What the task requires: Please write out each entry that follows, keeping it exactly the same.

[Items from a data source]
※ ※ ※

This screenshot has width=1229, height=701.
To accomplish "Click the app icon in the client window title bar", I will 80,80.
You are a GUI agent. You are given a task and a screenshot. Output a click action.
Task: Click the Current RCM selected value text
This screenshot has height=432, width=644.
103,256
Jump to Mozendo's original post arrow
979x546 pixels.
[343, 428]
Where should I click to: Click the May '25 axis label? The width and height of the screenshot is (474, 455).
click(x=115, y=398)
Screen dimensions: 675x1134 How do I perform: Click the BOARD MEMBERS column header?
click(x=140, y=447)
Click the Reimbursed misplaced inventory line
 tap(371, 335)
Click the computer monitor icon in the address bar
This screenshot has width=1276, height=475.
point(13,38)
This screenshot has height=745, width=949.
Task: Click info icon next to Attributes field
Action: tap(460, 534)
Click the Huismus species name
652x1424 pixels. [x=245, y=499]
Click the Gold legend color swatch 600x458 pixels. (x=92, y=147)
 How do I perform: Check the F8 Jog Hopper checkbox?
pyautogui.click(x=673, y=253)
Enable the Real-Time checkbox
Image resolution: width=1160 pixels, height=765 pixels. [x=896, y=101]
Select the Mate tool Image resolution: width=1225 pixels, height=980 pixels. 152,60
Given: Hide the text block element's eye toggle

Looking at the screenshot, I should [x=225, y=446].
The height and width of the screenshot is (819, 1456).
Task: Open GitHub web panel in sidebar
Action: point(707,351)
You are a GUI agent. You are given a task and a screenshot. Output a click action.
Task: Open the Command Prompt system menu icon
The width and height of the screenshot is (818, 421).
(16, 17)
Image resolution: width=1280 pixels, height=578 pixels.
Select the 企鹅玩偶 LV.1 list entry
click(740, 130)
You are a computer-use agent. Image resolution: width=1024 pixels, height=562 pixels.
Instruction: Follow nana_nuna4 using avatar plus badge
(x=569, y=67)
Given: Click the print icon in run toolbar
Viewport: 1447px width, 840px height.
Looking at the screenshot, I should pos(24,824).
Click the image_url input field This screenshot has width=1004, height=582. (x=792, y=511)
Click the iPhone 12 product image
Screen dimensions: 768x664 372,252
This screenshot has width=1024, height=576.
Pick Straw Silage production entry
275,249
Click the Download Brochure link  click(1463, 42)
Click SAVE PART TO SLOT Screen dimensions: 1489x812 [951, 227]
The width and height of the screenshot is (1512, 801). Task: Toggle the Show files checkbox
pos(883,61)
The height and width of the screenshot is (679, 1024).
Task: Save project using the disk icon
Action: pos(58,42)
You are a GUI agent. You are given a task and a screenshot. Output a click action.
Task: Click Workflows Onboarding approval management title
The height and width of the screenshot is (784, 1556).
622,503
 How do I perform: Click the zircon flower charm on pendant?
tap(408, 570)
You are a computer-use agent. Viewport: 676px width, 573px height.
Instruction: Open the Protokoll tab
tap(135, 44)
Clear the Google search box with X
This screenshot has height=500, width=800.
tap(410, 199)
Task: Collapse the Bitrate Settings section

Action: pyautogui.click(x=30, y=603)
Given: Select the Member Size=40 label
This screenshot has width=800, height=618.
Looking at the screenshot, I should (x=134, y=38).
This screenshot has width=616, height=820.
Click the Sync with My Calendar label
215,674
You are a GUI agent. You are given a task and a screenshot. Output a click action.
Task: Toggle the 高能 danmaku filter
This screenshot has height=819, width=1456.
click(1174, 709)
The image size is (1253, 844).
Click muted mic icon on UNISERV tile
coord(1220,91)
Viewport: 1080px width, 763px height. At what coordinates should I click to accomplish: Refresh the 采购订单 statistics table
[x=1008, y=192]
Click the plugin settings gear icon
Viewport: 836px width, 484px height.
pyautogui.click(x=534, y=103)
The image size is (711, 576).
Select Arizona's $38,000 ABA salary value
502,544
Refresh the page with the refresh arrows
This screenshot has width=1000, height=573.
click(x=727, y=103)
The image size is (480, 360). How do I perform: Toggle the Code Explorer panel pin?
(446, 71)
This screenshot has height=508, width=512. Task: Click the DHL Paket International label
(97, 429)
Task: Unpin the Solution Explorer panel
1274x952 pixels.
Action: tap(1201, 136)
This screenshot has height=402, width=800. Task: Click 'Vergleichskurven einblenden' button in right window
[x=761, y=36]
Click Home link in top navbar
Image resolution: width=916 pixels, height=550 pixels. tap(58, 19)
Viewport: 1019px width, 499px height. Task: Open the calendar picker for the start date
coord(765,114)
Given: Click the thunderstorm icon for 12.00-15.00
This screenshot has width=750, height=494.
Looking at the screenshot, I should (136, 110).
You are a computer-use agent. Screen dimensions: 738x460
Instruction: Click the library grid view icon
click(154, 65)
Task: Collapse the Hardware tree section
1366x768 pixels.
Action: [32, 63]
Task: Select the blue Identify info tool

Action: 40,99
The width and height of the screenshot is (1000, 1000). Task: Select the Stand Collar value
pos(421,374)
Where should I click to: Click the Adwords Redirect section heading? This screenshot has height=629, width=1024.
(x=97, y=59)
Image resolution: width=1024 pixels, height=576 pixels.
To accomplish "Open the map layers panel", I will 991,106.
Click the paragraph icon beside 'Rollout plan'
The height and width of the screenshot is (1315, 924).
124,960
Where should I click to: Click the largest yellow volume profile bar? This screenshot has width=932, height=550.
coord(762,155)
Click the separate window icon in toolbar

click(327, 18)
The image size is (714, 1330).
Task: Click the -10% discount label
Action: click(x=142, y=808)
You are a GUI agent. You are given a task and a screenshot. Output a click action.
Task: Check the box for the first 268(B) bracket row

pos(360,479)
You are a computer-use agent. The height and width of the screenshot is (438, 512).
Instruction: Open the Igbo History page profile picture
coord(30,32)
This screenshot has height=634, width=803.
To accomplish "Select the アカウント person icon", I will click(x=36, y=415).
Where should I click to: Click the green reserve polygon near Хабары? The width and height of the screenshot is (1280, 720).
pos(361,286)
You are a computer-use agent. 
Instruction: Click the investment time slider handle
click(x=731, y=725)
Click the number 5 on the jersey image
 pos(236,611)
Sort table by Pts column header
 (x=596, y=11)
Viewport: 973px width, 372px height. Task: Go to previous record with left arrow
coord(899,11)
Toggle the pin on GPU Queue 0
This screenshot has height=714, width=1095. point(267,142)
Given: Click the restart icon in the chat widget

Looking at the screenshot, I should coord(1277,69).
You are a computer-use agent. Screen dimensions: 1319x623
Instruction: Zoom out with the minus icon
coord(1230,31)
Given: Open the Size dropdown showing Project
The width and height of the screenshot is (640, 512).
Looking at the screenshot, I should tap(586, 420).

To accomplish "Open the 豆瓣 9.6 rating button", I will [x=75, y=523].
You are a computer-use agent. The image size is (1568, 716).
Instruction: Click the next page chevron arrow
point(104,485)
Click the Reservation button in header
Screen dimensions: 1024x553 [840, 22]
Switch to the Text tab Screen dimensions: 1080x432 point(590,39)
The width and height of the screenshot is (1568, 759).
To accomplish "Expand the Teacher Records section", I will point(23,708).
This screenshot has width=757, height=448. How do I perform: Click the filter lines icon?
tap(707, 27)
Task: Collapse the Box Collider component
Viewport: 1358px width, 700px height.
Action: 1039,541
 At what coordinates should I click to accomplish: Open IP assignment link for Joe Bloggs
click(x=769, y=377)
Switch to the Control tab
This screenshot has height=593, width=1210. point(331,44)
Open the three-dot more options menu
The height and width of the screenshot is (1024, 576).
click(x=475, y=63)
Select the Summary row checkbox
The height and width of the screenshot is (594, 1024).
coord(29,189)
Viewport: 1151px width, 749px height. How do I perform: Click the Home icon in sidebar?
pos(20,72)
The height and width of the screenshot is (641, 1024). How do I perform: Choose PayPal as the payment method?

※ ※ ※

Response to the exercise:
This screenshot has width=1229, height=701.
To accomplish "Click the app icon in the client window title bar", I will 80,80.
You are a GUI agent. You are given a task and a screenshot. Output a click action.
Task: Click the Current RCM selected value text
This screenshot has height=432, width=644.
103,256
Jump to Mozendo's original post arrow
979x546 pixels.
[343, 428]
Where should I click to: Click the May '25 axis label? The width and height of the screenshot is (474, 455).
click(x=115, y=398)
Screen dimensions: 675x1134 How do I perform: Click the BOARD MEMBERS column header?
click(x=140, y=447)
Click the Reimbursed misplaced inventory line
 tap(371, 335)
Click the computer monitor icon in the address bar
This screenshot has width=1276, height=475.
point(13,38)
This screenshot has height=745, width=949.
Task: Click info icon next to Attributes field
Action: tap(460, 534)
Click the Huismus species name
652x1424 pixels. [x=245, y=499]
Click the Gold legend color swatch 600x458 pixels. (x=92, y=147)
 How do I perform: Check the F8 Jog Hopper checkbox?
pyautogui.click(x=673, y=253)
Enable the Real-Time checkbox
Image resolution: width=1160 pixels, height=765 pixels. [x=896, y=101]
Select the Mate tool Image resolution: width=1225 pixels, height=980 pixels. 152,60
Given: Hide the text block element's eye toggle

Looking at the screenshot, I should [x=225, y=446].
The height and width of the screenshot is (819, 1456).
Task: Open GitHub web panel in sidebar
Action: point(707,351)
You are a GUI agent. You are given a task and a screenshot. Output a click action.
Task: Open the Command Prompt system menu icon
The width and height of the screenshot is (818, 421).
(16, 17)
Image resolution: width=1280 pixels, height=578 pixels.
Select the 企鹅玩偶 LV.1 list entry
click(740, 130)
You are a computer-use agent. Image resolution: width=1024 pixels, height=562 pixels.
Instruction: Follow nana_nuna4 using avatar plus badge
(x=569, y=67)
Given: Click the print icon in run toolbar
Viewport: 1447px width, 840px height.
Looking at the screenshot, I should pos(24,824).
Click the image_url input field This screenshot has width=1004, height=582. (x=792, y=511)
Click the iPhone 12 product image
Screen dimensions: 768x664 372,252
This screenshot has width=1024, height=576.
Pick Straw Silage production entry
275,249
Click the Download Brochure link  click(1463, 42)
Click SAVE PART TO SLOT Screen dimensions: 1489x812 [951, 227]
The width and height of the screenshot is (1512, 801). Task: Toggle the Show files checkbox
pos(883,61)
The height and width of the screenshot is (679, 1024).
Task: Save project using the disk icon
Action: pos(58,42)
You are a GUI agent. You are given a task and a screenshot. Output a click action.
Task: Click Workflows Onboarding approval management title
The height and width of the screenshot is (784, 1556).
622,503
 How do I perform: Click the zircon flower charm on pendant?
tap(408, 570)
You are a computer-use agent. Viewport: 676px width, 573px height.
Instruction: Open the Protokoll tab
tap(135, 44)
Clear the Google search box with X
This screenshot has height=500, width=800.
tap(410, 199)
Task: Collapse the Bitrate Settings section

Action: pyautogui.click(x=30, y=603)
Given: Select the Member Size=40 label
This screenshot has width=800, height=618.
Looking at the screenshot, I should (x=134, y=38).
This screenshot has width=616, height=820.
Click the Sync with My Calendar label
215,674
You are a GUI agent. You are given a task and a screenshot. Output a click action.
Task: Toggle the 高能 danmaku filter
This screenshot has height=819, width=1456.
click(1174, 709)
The image size is (1253, 844).
Click muted mic icon on UNISERV tile
coord(1220,91)
Viewport: 1080px width, 763px height. At what coordinates should I click to accomplish: Refresh the 采购订单 statistics table
[x=1008, y=192]
Click the plugin settings gear icon
Viewport: 836px width, 484px height.
pyautogui.click(x=534, y=103)
The image size is (711, 576).
Select Arizona's $38,000 ABA salary value
502,544
Refresh the page with the refresh arrows
This screenshot has width=1000, height=573.
click(x=727, y=103)
The image size is (480, 360). How do I perform: Toggle the Code Explorer panel pin?
(446, 71)
This screenshot has height=508, width=512. Task: Click the DHL Paket International label
(97, 429)
Task: Unpin the Solution Explorer panel
1274x952 pixels.
Action: tap(1201, 136)
This screenshot has height=402, width=800. Task: Click 'Vergleichskurven einblenden' button in right window
[x=761, y=36]
Click Home link in top navbar
Image resolution: width=916 pixels, height=550 pixels. tap(58, 19)
Viewport: 1019px width, 499px height. Task: Open the calendar picker for the start date
coord(765,114)
Given: Click the thunderstorm icon for 12.00-15.00
This screenshot has width=750, height=494.
Looking at the screenshot, I should (136, 110).
You are a computer-use agent. Screen dimensions: 738x460
Instruction: Click the library grid view icon
click(154, 65)
Task: Collapse the Hardware tree section
1366x768 pixels.
Action: [32, 63]
Task: Select the blue Identify info tool

Action: 40,99
The width and height of the screenshot is (1000, 1000). Task: Select the Stand Collar value
pos(421,374)
Where should I click to: Click the Adwords Redirect section heading? This screenshot has height=629, width=1024.
(x=97, y=59)
Image resolution: width=1024 pixels, height=576 pixels.
To accomplish "Open the map layers panel", I will 991,106.
Click the paragraph icon beside 'Rollout plan'
The height and width of the screenshot is (1315, 924).
124,960
Where should I click to: Click the largest yellow volume profile bar? This screenshot has width=932, height=550.
coord(762,155)
Click the separate window icon in toolbar

click(327, 18)
The image size is (714, 1330).
Task: Click the -10% discount label
Action: click(x=142, y=808)
You are a GUI agent. You are given a task and a screenshot. Output a click action.
Task: Check the box for the first 268(B) bracket row

pos(360,479)
You are a computer-use agent. The height and width of the screenshot is (438, 512).
Instruction: Open the Igbo History page profile picture
coord(30,32)
This screenshot has height=634, width=803.
To accomplish "Select the アカウント person icon", I will click(x=36, y=415).
Where should I click to: Click the green reserve polygon near Хабары? The width and height of the screenshot is (1280, 720).
pos(361,286)
You are a computer-use agent. 
Instruction: Click the investment time slider handle
click(x=731, y=725)
Click the number 5 on the jersey image
 pos(236,611)
Sort table by Pts column header
 (x=596, y=11)
Viewport: 973px width, 372px height. Task: Go to previous record with left arrow
coord(899,11)
Toggle the pin on GPU Queue 0
This screenshot has height=714, width=1095. point(267,142)
Given: Click the restart icon in the chat widget

Looking at the screenshot, I should coord(1277,69).
You are a computer-use agent. Screen dimensions: 1319x623
Instruction: Zoom out with the minus icon
coord(1230,31)
Given: Open the Size dropdown showing Project
The width and height of the screenshot is (640, 512).
Looking at the screenshot, I should tap(586, 420).

To accomplish "Open the 豆瓣 9.6 rating button", I will [x=75, y=523].
You are a computer-use agent. The image size is (1568, 716).
Instruction: Click the next page chevron arrow
point(104,485)
Click the Reservation button in header
Screen dimensions: 1024x553 [840, 22]
Switch to the Text tab Screen dimensions: 1080x432 point(590,39)
The width and height of the screenshot is (1568, 759).
To accomplish "Expand the Teacher Records section", I will point(23,708).
This screenshot has width=757, height=448. How do I perform: Click the filter lines icon?
tap(707, 27)
Task: Collapse the Box Collider component
Viewport: 1358px width, 700px height.
Action: 1039,541
 At what coordinates should I click to accomplish: Open IP assignment link for Joe Bloggs
click(x=769, y=377)
Switch to the Control tab
This screenshot has height=593, width=1210. point(331,44)
Open the three-dot more options menu
The height and width of the screenshot is (1024, 576).
click(x=475, y=63)
Select the Summary row checkbox
The height and width of the screenshot is (594, 1024).
coord(29,189)
Viewport: 1151px width, 749px height. How do I perform: Click the Home icon in sidebar?
pos(20,72)
The height and width of the screenshot is (641, 1024). How do I perform: Choose PayPal as the payment method?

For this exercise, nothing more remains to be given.